The Barisan Nasional will be using the Chinese Communist Party return visit to Malaysia next month to win Chinese voters in the same way it used the meeting of Tun Razak with Mao Tse Tung in Peking for the same purpose in the 1974 general elections

This will be one of the items of the China card which the Barisan Nasional will be playing in the next general elections.

Mao Tse Tung was a great vote-puller and the Barisan Nasional was very successful with its China card in the 1974 general elections, where it secured 60.7 per cent of the popular vote – the highest popular vote ever secured by the Barisan Nasional or Alliance since Mercleka.

However, Malaysian voters who were influenced by the Barisan Nasional China card to vote for the Barisan Nasional in the 1974 general elections later found that the Barisan Nasional’s China card in the general elections and its nation-building policies are two completely different things.

The Barisan Nasional’s successful playing of the China card in the 1974 general elections did not prevent the Barisan Nasional from proclaiming a ‘One -Language, One Culture’ Policy which had to be opposed and resisted by the DAP -and not by the Gerakan or MCA.

Similarly, the Barisan Nasional’s successful playing of the China card in the 1974 general elections did not make the Barisan Government more open, democratic, transparent, or accountable.

Abuses of power, financial scandals and corruption reared their ugly heads without check or restraint and have today become one of the most serious problems in the nation.

In 1977 there was major arrests of Opposition leaders under the Internal Security Act, which was followed by an even bigger swoop of ISA arrests, under the Operation La Ian g in 1987. Will the use of the China card in the next general elections similarly be followed by massive ISA arrests, may be in 1997?

This is a pertinent question, for the 1974 general elections is the best example that the playing of the China card by the Barisan Nasional in a general elections has nothing to do with its nation-building policies, whether on Internal Security Act, Official Secrets Act, Police Act, Printing Presses and Publications Act, the independence of the judiciary, the division of Malaysians into bumiputeras and non-bumiputeras, the national education policy, the abolition of quotas, the restoration of local government elections etc.

Unlike the 1974 general elections, the Barisan Nasional will playing an additional card in the next general elections to win Chinese voters – the Chinese card.

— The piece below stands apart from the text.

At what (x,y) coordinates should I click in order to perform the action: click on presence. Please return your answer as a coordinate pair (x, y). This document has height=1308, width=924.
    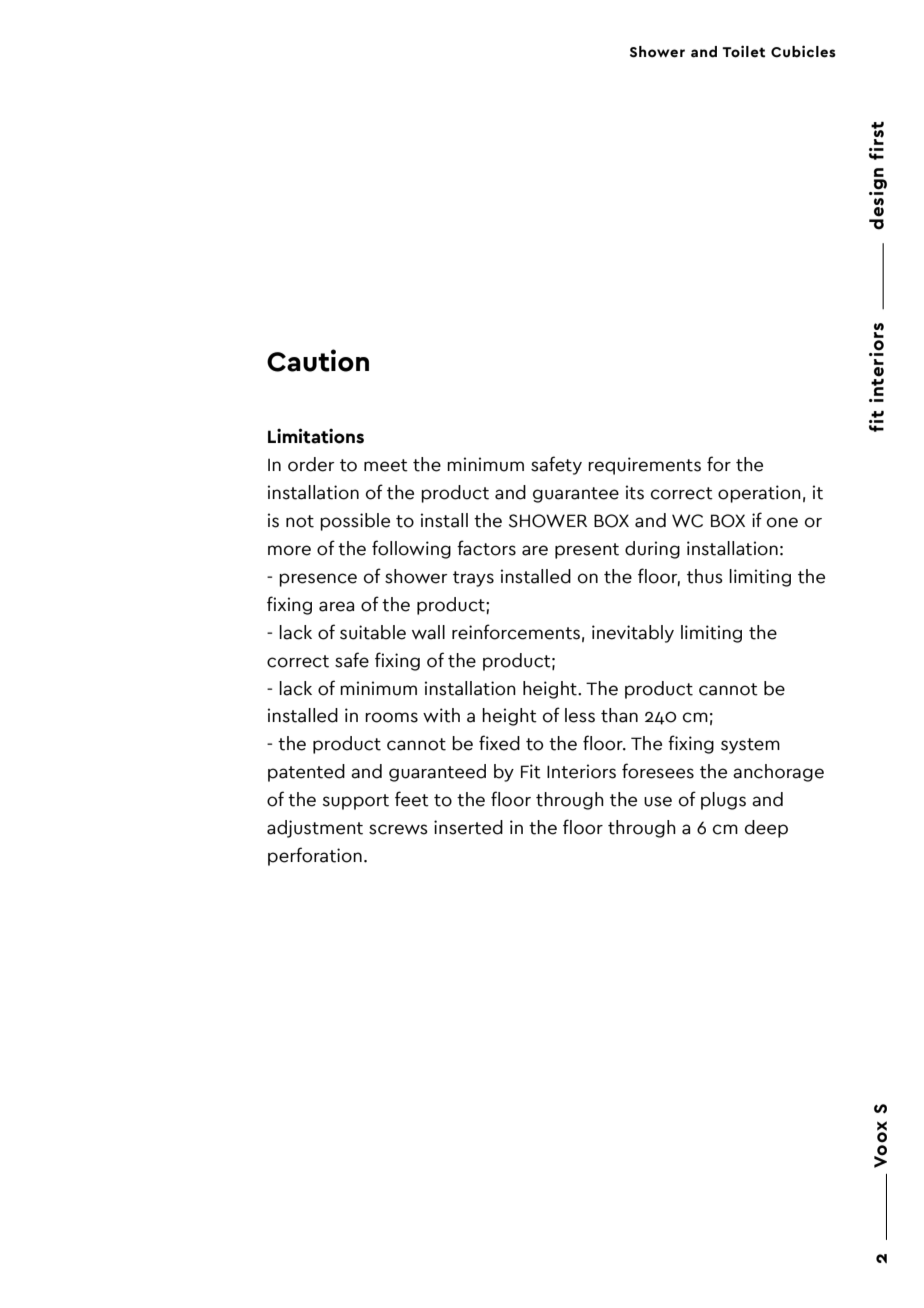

This is the reason for the spectacle of UMNO leaders everywhere taking up Chinese calligraphy and the profusion of Chinese programmes over the television channels during this Chinese New Year.

This Chinese New Year is undoubtedly special over the television networks – but why only when general elections is around the corner?

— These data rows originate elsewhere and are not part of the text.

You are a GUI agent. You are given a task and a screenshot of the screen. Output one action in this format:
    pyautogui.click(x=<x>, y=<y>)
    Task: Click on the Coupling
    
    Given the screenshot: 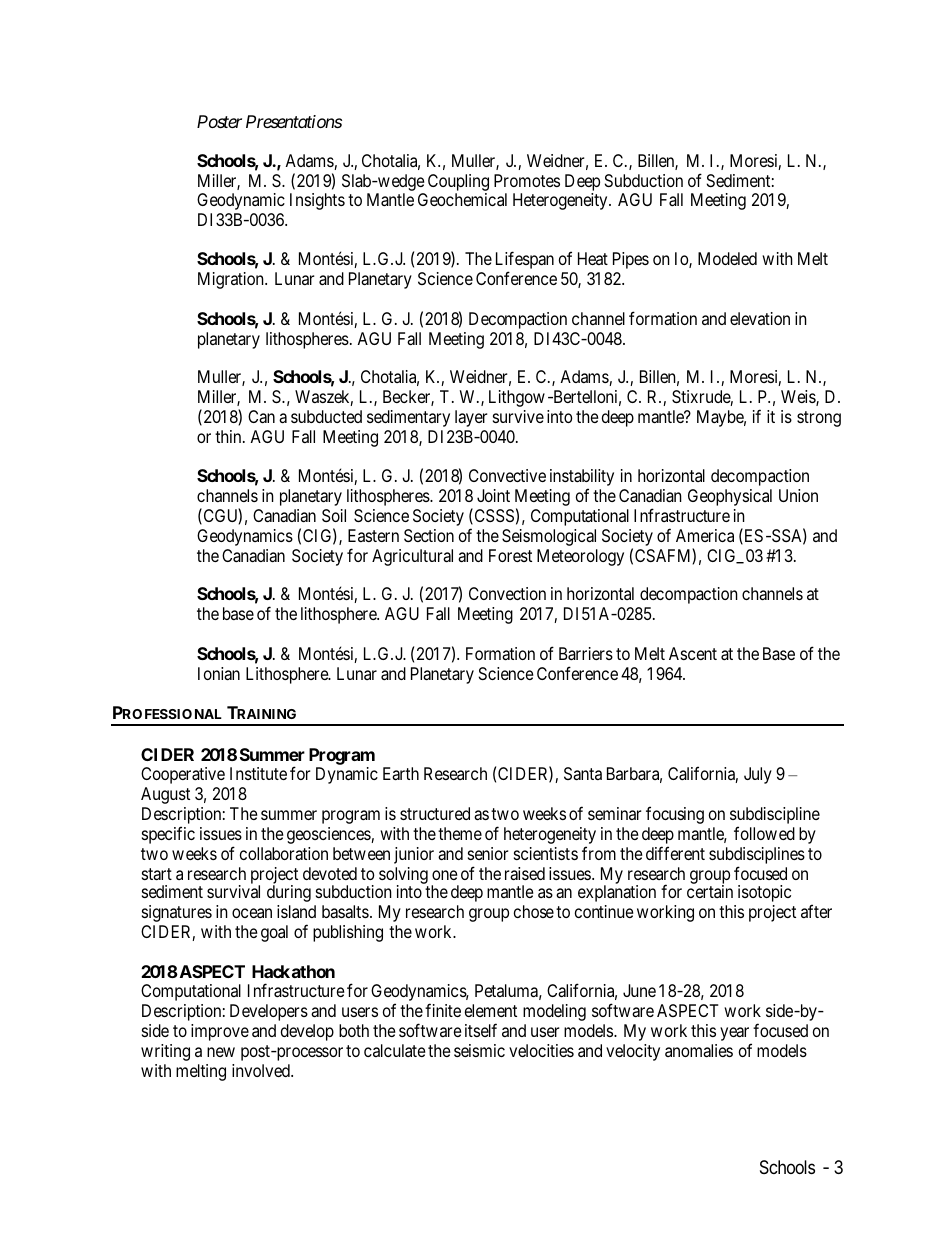 What is the action you would take?
    pyautogui.click(x=458, y=182)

The Gerakan and the MCA would have undergone a radical transformation by the next general elections – for until the 1990 general elections, they depended on UMNO’s votes for election but in the next general elections, they will be depending on the UMNO leaders to win Chinese support!

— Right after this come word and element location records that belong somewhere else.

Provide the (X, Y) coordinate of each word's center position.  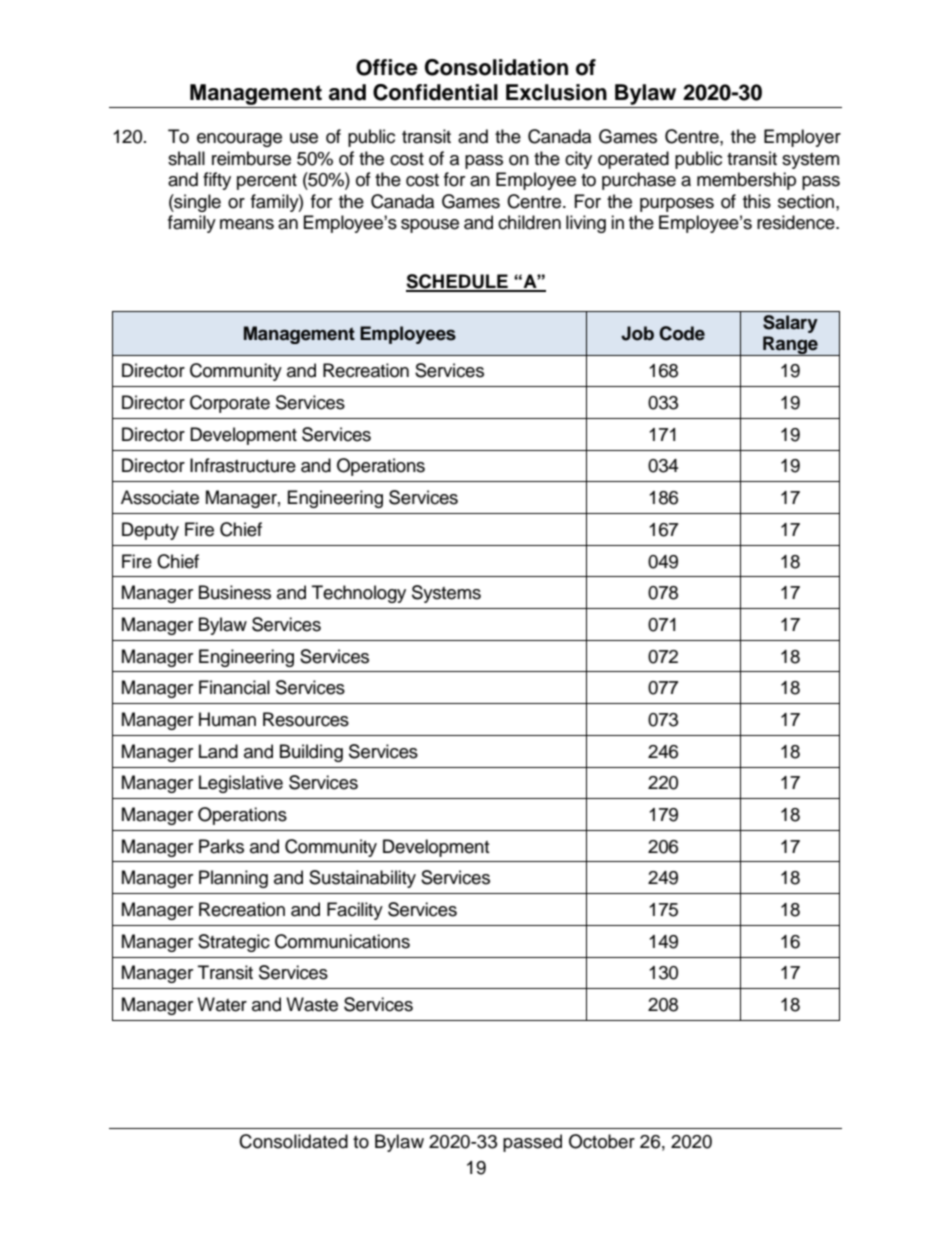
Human (227, 719)
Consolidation (496, 67)
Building (311, 753)
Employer (802, 138)
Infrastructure (243, 465)
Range (790, 346)
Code (682, 333)
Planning (233, 879)
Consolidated (293, 1141)
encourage (239, 140)
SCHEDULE (458, 282)
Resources (306, 719)
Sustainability (362, 879)
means (247, 224)
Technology (359, 594)
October (602, 1141)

However, both the China and the Chinese cards that the Barisan Nasional is playing for the coming general elections has nothing to do with the biggest question in the next general elections:

Whether the minor liberalisation of the Barisan Nasional in the past four year’s would be extended to become Full Liberalisation to give every Malaysian an equal place under the Malaysian sun, whether political, economic, educational, social, cultural, religious or any other nation-building aspect.

Malaysians must see beyond the China and Chinese cards of the Barisan Nasional leaders, and demand the realisation of their long-standing aspirations for a Malaysian Malaysia, where all Malaysians are equal citizens and who are no longer divided into bumiputeras and non-bumiputeras.

Because the China card, the Chinese cards and other cards up the sleeve of the Barisan Nasional, the DAP will be fighting an even more difficult political terrain in the next general elections as compared to the 1950 general elections.

This does not mean that the Barisan Nasional leaders do not have worries about the next general elections.

Their greatest worry, particularly that of Gerakan leaders, is undoubtedly DAP’s Battle of Tanjong 3, which will challenge its control of the Penang State Government.

The Barisan Nasional also has other national worries, in particular on public revulsion at the rampant corruption and abuses of power, as in the blatant and unethical manner in which millions of shares are allocated to favoured bumiputera individuals and the arbitrary, inequitable and unfair land acquisitions not for public purpose but for the profits of a few individuals and private companies.